The UK’s first ‘e-marine hub’ of shoreside charging facilities for electric vessels have been unveiled in Plymouth. The series of high-power DC electric charging stations have been switched on in prominent locations along the perimeter of the Plymouth Sound National Marine Park. This includes the world’s first 150kW charging facility at Mount Batten, the UK’s first 75kW site at MDL’s Queen Anne’s Battery and a 25kW installation at the Barbican landing stage.
Further installations are now being developed along the city’s waterfront, with additional sites also being identified in Devon and Cornwall with a view to providing electric charging facilities every 10 miles along the counties’ southern coastline. Similar electric boat charging networks are being planned and installed across Europe including in Catalonia, waterways in Venice, and Portofino and the south of France.

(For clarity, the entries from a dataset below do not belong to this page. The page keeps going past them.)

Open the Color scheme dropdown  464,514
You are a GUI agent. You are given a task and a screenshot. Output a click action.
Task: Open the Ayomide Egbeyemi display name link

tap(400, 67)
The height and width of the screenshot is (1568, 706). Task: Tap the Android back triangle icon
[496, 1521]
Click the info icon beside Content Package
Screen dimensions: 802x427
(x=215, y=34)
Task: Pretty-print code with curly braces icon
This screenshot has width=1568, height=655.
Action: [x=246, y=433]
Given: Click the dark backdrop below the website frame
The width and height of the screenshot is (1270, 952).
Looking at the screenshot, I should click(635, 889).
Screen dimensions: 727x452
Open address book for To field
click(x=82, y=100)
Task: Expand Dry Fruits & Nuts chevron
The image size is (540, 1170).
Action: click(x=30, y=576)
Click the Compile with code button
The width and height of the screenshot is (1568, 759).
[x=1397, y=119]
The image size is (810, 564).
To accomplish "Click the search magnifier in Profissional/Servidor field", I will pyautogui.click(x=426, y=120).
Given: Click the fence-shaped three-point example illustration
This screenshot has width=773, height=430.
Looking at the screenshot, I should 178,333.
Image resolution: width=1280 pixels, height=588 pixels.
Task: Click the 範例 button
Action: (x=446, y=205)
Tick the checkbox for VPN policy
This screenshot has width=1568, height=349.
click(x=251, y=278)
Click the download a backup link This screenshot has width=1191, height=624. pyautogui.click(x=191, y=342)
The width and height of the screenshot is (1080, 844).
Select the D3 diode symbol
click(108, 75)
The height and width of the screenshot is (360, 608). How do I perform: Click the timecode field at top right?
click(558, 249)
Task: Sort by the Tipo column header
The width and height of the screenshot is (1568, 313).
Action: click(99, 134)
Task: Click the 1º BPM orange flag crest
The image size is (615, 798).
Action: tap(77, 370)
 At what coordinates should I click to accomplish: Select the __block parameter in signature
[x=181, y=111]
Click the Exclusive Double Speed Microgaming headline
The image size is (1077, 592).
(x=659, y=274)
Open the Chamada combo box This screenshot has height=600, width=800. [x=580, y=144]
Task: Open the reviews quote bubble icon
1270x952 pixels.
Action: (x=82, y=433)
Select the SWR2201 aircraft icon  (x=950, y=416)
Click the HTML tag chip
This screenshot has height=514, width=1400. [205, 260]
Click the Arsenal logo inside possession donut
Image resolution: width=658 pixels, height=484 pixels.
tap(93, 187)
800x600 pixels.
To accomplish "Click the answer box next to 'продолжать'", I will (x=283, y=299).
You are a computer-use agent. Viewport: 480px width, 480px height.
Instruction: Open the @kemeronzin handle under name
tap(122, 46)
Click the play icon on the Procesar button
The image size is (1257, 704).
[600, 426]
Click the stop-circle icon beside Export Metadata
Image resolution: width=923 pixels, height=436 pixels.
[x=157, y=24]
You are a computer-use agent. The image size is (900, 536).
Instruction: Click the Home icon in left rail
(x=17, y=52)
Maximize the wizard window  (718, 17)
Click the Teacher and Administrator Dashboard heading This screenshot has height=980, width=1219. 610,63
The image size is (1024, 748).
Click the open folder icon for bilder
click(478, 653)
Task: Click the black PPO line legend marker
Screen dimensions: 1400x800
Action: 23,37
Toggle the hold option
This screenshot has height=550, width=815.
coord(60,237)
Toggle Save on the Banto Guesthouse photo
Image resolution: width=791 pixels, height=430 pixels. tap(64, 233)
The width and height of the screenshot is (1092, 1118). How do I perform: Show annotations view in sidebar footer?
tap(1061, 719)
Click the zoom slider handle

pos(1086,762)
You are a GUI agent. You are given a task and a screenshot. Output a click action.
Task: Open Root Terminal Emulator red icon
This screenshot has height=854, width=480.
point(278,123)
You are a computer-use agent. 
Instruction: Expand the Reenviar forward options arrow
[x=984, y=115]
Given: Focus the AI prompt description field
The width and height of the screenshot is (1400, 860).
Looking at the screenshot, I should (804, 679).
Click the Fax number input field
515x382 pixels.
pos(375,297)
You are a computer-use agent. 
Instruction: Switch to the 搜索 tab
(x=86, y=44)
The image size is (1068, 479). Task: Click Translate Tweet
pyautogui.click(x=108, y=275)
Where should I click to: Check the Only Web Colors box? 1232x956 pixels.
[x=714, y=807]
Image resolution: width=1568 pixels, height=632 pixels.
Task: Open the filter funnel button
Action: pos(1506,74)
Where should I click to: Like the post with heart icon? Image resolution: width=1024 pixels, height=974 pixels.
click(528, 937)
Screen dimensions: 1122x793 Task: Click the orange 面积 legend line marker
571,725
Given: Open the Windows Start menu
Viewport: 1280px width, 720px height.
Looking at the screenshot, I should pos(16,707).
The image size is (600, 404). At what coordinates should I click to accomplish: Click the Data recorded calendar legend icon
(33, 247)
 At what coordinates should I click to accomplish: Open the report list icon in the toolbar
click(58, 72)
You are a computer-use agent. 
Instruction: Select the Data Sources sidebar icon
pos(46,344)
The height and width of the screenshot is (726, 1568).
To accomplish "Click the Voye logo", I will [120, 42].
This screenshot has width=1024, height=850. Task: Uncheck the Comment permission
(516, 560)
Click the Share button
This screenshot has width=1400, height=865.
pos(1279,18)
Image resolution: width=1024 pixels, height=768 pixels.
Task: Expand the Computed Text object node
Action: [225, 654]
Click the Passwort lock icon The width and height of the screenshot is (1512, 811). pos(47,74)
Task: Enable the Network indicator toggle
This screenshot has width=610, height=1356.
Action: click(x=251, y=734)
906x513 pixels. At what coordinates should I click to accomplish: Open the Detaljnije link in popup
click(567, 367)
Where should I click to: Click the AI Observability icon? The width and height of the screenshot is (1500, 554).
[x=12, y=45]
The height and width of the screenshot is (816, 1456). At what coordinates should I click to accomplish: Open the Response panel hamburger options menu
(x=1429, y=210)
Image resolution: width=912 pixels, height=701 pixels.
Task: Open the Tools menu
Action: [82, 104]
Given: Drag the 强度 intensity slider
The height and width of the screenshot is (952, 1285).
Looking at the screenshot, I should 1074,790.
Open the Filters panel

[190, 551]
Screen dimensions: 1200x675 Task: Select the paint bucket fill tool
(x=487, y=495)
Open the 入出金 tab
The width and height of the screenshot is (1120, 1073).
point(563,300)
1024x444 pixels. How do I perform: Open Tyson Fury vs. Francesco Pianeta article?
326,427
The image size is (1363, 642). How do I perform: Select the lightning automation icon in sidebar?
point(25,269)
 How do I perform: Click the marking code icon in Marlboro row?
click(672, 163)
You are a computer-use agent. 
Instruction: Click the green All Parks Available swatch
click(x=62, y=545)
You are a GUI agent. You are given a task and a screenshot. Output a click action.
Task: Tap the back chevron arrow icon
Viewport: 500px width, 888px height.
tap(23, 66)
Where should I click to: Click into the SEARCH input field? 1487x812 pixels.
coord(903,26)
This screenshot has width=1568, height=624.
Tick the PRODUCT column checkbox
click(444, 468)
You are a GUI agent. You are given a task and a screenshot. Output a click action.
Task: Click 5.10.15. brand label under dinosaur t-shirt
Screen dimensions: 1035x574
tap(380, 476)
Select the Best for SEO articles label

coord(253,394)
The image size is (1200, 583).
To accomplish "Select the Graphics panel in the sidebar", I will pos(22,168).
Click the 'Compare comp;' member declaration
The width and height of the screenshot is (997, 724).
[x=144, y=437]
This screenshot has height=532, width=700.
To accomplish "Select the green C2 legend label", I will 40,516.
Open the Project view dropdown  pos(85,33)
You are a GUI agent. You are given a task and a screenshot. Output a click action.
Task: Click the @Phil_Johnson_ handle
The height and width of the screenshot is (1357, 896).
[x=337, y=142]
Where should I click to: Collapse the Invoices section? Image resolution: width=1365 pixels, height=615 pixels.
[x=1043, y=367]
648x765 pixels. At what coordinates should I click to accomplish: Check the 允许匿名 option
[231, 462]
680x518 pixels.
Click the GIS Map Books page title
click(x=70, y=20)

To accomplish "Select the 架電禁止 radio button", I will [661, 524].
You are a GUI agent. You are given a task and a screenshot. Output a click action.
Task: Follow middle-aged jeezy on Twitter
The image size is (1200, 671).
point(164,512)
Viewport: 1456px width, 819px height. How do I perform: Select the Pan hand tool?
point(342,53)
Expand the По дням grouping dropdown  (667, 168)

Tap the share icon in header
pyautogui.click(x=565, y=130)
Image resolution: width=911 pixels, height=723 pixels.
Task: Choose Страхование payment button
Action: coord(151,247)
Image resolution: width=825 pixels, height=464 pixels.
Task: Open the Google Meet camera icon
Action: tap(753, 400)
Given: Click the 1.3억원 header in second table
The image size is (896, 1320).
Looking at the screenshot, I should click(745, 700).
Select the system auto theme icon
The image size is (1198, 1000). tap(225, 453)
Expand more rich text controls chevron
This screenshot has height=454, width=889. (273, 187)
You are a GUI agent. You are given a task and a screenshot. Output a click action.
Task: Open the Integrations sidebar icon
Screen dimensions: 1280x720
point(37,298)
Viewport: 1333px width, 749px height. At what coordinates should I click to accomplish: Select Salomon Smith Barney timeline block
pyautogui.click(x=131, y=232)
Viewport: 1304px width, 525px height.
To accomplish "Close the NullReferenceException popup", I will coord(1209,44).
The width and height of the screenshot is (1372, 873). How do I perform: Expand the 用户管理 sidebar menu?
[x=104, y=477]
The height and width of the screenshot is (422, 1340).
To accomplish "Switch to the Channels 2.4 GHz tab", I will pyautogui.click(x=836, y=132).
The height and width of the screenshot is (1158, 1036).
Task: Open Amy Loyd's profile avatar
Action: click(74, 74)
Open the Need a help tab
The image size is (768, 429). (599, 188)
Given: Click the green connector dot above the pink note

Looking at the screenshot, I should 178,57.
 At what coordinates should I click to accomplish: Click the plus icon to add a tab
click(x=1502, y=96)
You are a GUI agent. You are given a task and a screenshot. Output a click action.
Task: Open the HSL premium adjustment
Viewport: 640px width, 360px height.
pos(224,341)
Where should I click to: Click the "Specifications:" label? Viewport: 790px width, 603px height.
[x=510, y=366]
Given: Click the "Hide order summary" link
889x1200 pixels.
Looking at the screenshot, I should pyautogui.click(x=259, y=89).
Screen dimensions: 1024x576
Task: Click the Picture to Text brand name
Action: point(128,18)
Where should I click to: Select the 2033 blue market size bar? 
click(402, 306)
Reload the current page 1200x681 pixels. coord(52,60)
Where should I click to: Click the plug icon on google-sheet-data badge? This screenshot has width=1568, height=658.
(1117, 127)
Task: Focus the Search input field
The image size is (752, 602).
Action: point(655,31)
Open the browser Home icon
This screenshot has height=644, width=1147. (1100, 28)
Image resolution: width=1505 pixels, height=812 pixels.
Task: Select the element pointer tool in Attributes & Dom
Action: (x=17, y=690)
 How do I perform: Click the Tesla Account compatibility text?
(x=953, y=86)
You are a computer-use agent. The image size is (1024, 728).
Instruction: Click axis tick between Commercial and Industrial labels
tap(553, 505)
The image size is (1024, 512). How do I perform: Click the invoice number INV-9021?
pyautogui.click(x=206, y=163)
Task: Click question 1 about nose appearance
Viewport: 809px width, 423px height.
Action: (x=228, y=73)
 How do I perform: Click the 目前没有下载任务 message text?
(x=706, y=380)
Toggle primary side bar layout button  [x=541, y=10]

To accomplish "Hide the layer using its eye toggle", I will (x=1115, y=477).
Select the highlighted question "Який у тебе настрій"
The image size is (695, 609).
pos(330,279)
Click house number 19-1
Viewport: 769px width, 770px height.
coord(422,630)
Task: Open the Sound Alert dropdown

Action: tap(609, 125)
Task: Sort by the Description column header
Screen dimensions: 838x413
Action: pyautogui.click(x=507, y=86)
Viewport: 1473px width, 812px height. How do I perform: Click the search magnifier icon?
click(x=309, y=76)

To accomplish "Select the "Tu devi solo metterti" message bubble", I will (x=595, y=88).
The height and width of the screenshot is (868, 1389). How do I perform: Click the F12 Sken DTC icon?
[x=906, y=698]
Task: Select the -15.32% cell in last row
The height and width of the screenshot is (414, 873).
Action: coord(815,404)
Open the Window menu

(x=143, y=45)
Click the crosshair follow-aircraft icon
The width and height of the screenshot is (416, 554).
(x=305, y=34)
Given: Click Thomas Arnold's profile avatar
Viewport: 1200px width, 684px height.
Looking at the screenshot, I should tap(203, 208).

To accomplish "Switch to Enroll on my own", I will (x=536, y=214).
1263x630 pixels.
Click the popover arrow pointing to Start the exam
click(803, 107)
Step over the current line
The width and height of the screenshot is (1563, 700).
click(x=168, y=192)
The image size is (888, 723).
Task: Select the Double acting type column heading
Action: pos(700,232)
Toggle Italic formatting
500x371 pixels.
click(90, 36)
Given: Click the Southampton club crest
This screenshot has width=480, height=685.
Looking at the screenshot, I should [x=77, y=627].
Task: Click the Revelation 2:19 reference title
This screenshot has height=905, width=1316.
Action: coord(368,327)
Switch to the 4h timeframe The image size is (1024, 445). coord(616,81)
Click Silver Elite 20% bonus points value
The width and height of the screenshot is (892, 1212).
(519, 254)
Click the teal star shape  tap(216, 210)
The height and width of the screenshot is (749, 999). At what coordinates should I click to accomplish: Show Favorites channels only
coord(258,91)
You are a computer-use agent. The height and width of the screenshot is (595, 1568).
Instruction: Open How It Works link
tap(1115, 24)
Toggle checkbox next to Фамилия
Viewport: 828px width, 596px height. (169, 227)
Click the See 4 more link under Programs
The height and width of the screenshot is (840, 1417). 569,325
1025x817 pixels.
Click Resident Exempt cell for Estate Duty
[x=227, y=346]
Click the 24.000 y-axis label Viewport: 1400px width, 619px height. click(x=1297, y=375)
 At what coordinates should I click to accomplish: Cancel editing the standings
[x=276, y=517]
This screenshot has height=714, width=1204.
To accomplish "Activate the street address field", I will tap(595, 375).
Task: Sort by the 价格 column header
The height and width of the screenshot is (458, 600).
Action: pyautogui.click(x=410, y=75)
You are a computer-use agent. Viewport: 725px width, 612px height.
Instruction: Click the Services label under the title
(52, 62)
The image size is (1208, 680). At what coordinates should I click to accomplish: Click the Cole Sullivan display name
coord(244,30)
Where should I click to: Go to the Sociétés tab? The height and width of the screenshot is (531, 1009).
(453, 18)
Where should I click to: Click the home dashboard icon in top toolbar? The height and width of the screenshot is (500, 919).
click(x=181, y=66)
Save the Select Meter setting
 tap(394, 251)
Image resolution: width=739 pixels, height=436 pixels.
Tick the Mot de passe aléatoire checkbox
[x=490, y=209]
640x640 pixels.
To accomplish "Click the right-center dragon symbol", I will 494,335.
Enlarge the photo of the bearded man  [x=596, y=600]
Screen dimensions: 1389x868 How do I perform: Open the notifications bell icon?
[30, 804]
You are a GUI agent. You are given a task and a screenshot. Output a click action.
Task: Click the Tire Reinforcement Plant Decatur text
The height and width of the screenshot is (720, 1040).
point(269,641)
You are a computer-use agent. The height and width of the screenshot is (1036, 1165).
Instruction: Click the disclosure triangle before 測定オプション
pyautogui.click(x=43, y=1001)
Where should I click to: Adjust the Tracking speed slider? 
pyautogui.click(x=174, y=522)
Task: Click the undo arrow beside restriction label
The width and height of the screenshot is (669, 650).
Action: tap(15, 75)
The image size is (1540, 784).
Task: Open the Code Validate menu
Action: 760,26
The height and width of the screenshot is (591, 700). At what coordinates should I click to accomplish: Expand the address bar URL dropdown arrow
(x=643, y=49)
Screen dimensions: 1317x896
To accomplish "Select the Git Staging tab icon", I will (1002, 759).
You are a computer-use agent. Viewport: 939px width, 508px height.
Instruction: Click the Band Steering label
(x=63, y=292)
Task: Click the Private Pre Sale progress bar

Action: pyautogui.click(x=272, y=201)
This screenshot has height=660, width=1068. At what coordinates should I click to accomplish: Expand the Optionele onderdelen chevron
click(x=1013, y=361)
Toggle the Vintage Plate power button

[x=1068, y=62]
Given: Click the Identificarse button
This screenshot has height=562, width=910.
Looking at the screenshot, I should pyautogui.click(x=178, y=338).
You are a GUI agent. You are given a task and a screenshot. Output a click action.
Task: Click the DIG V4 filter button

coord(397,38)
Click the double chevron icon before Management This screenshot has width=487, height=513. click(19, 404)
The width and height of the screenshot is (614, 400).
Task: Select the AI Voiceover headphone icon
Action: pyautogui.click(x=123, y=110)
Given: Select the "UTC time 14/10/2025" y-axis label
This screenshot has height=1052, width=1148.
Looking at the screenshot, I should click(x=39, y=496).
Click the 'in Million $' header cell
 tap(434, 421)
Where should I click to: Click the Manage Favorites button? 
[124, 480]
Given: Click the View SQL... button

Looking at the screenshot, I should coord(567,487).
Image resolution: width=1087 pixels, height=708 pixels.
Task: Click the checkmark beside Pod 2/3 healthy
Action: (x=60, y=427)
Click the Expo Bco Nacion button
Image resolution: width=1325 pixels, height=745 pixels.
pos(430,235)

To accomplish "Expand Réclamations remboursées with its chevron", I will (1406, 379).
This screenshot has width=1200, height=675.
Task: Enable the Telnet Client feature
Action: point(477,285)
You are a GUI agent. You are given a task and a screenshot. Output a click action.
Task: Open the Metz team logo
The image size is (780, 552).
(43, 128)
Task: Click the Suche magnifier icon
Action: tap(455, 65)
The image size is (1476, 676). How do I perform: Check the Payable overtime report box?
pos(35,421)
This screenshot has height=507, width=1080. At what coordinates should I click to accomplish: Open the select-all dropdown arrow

The charging network has been created through the Marine e-Charging Living Lab (MeLL) initiative, a consortium led by the University of Plymouth in partnership with Plymouth City Council, Princess Yachts Limited and Aqua superPower.
Alex Bamberg, CEO of Aqua superPower, says: “This is the realisation of an important project that started at the end of last year to further Plymouth’s reputation as a centre of excellence in clean maritime innovation. In deploying our dedicated marine fast charge network as part of the project, we are creating the right landscape towards decarbonisation of the marine environment, responding to the Maritime 2050 route map for maritime net-zero. We are proud to have delivered our installations on time to challenging deadlines and greatly appreciate the support of our project partners, the University of Plymouth, Plymouth City Council and Princess Yachts.”
The project is a response to the UK government’s Clean Maritime Plan for maritime net zero, and its drive to increase the UK’s current percentage of clean electricity to 100 per cent by 2035. It has also been designed to offer commercial enterprises of all sizes with a sustainable, cost-effective and time-effective means of making the switch from diesel to electric power.
Research by the university, carried out during the planning stage of the project, has shown it has the potential to reduce port emissions by 96.60% in the next 30 years.